→ **What you need to do**
In the records below, find the line with "Viewport: 395px width, 216px height." and the line with "Given: Bookmark this page with the star". Print both exactly, along with every line between them, and no other line.

[Collected data entries]
--------------------------------

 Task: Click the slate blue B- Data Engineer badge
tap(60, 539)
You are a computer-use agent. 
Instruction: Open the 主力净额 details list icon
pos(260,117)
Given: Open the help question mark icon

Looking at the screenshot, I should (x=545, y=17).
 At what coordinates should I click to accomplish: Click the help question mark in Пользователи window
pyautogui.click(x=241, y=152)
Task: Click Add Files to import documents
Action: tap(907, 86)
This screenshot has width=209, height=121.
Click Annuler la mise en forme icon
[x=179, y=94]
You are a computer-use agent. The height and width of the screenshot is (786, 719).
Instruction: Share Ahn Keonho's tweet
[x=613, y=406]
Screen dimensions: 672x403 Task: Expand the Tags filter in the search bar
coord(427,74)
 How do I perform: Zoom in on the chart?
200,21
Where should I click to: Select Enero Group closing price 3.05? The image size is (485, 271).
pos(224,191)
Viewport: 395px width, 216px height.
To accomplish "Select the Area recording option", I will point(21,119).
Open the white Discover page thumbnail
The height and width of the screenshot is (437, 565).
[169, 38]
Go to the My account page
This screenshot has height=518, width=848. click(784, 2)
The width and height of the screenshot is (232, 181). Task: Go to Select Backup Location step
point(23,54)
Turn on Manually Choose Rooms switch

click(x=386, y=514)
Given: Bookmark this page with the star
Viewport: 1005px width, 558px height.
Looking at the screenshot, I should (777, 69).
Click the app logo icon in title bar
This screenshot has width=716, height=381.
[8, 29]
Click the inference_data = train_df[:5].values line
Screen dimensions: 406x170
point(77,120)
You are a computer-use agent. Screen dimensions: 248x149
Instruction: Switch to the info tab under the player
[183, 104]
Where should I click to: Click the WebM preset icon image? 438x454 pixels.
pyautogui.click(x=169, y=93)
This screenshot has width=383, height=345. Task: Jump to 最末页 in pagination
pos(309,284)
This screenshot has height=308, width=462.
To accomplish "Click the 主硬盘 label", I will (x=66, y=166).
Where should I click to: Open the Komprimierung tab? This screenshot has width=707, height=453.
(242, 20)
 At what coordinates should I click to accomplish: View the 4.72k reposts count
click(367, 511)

--------------------------------

→ **The completed task**
Viewport: 395px width, 216px height.
To accomplish "Select the Area recording option", I will point(21,119).
Open the white Discover page thumbnail
The height and width of the screenshot is (437, 565).
[169, 38]
Go to the My account page
This screenshot has height=518, width=848. click(784, 2)
The width and height of the screenshot is (232, 181). Task: Go to Select Backup Location step
point(23,54)
Turn on Manually Choose Rooms switch

click(x=386, y=514)
Given: Bookmark this page with the star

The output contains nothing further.